Yes - the field id is a unique key for datFields table (not shown). These are ever increasing in that table. In total there would be maybe 10,000 unique fieldID values that are used.
 
1) Fragmentation isn't your problem. In 2022 it's no one's problem. 2) If the table is partitioned, each partition is its own b-tree, which means the table will not be "sequential on disk", which means again, not a fragmentation problem. 3) Your problem is most likely stats, but since you're too focused on fragmentation being a problem there is no actual data on what "performance issues" are or the signs of it. More data is needed like query plans from "performance issue" times, waits output, etc. 4) Fragmentation isn't your problem.
 
Really - so fragmentation never causes issues anywhere?

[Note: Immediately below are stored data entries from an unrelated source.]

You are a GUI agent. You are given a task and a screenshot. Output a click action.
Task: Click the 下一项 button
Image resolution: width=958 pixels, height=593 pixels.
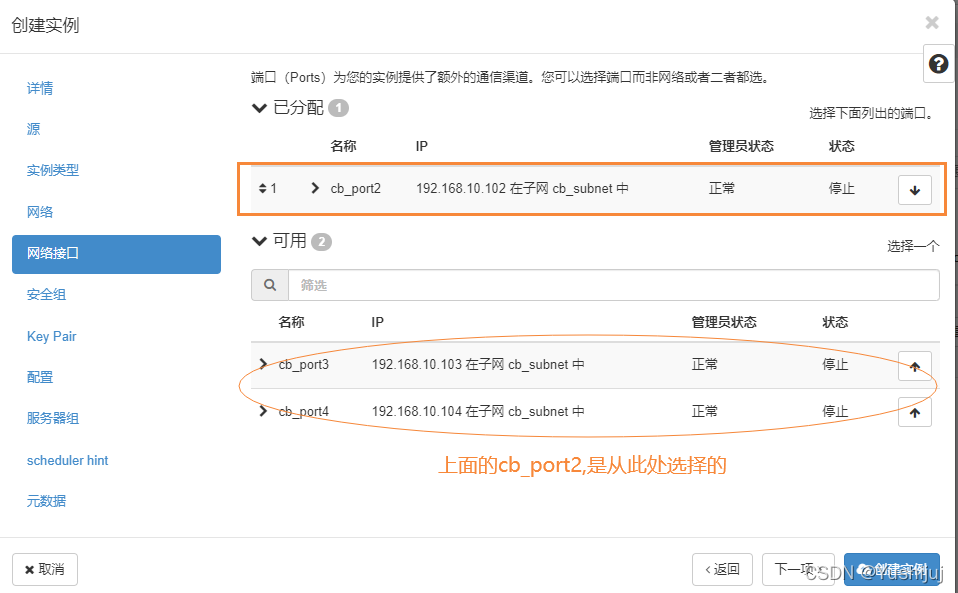(798, 568)
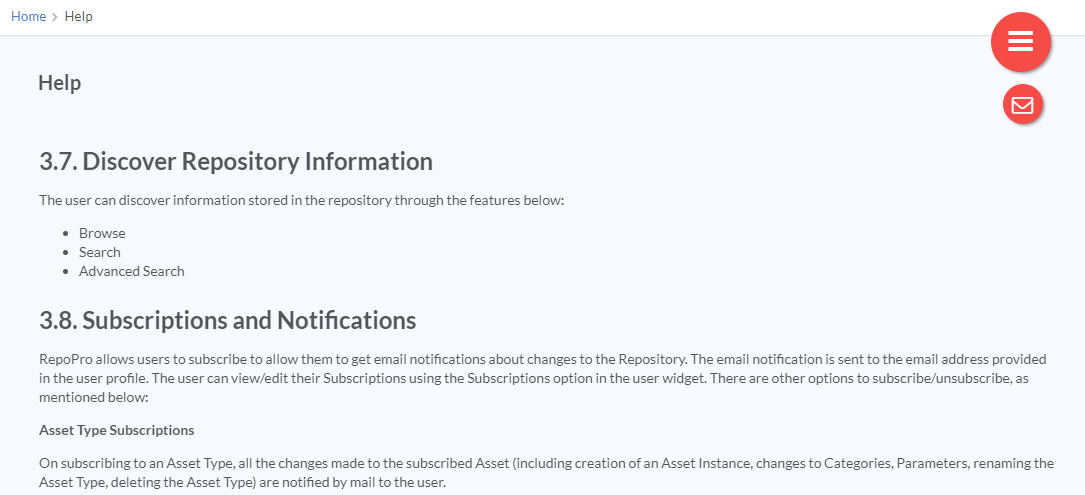Screen dimensions: 1085x495
Task: Go to the Home breadcrumb link
Action: (x=28, y=16)
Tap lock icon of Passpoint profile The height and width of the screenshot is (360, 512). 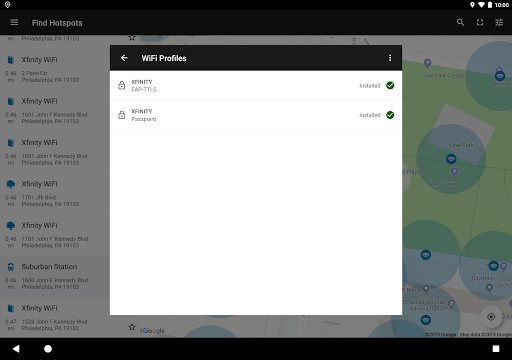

Very black and white view that does not correlate to my real world experience. I have had many examples of tables becoming severely fragmented (80-90%) and queries to the table increase by factors of X10. In these cases no amount of updating statistics makes any difference and in the end dropping and re-creating the index was the fix. Anyway - I'm guessing there is no further advice on the issues I am facing? Could it be related to order of the index (place date before field?) or would this be a candidate to modify the fill-factor?
 
" In these cases no amount of updating statistics makes any difference and in the end dropping and re-creating the index was the fix. " So you have some extremely weak correlated item with NO data and thus it's the root cause? You do realize that dropping an index does much more than "fix fragmentation", right? If you believe this strongly that it can only be fragmentation, then show us the data. Right now you have a religious belief with only faith and no data. Put the data up and prove your case.
 
I believe @SeanGallardy-MostlyRetired is correct, I've never encountered a case where fragmentation was the root source of a performance problem. For reference, I've worked with tables in the 10s of billions of rows too, which were about a terabyte in size for each table, and it wasn't worth doing index maintenance on them for the work vs reward. Conversely, I have worked with a 3rd party vendor application's database, with a small amount of data, where fragmentation was repeatedly a performance bottleneck because the OLTP tables didn't have clustered indexes - that was the root issue.
Now the reason I asked if you used any columnstore indexes is because those are the only ones that sometimes still warrant index maintenance, but usually different than a rowstore index, and to optimize a characteristic of columnstore indexes that leverage heap storage for some of the data. Also, as Sean mentioned, re-creating an index does more than clean up fragmentation, such as automatically recalculating statistics. I think the lack of answers here is the fact there's no apparent issue to be solved unless you can provide more evidence, but not doing re-orgs would be the fastest option.
 
1:28 PM
Thanks all for your responses - I will keep looking and will run some further tests on our dev enviro. Turning of index defrag on production would be a little too risky for me at the moment considering the time to recover. Question - if we have a 90% fragmented table how does this impact performance. I would assume that it would mean many pages approaching 50% full? Would this not impact performance increasing cache size and read times on the data?
Also with such large fragmentation implies many page splits - does this not impact performance as well on a system that is constantly inserting data? Would a different fill factor help this?
And finally - although all seem to be indicating do not worry about it - I still don't understand why the fragmentation is occurring as I am mostly inserting what I thought would be the end of the table (today's date mostly). Does the order of the fields in the index impact this? i.e If I modified the index to be (Date, FieldID) would this potentially mean significantly less page splits?
So - I have been following this red-gate.com/simple-talk/blogs/… I ran this for 10min on production system and after an estimated 6423 inserts I get around 995 page splits on the datData table. 1 in 6 inserts triggering a page split feels high?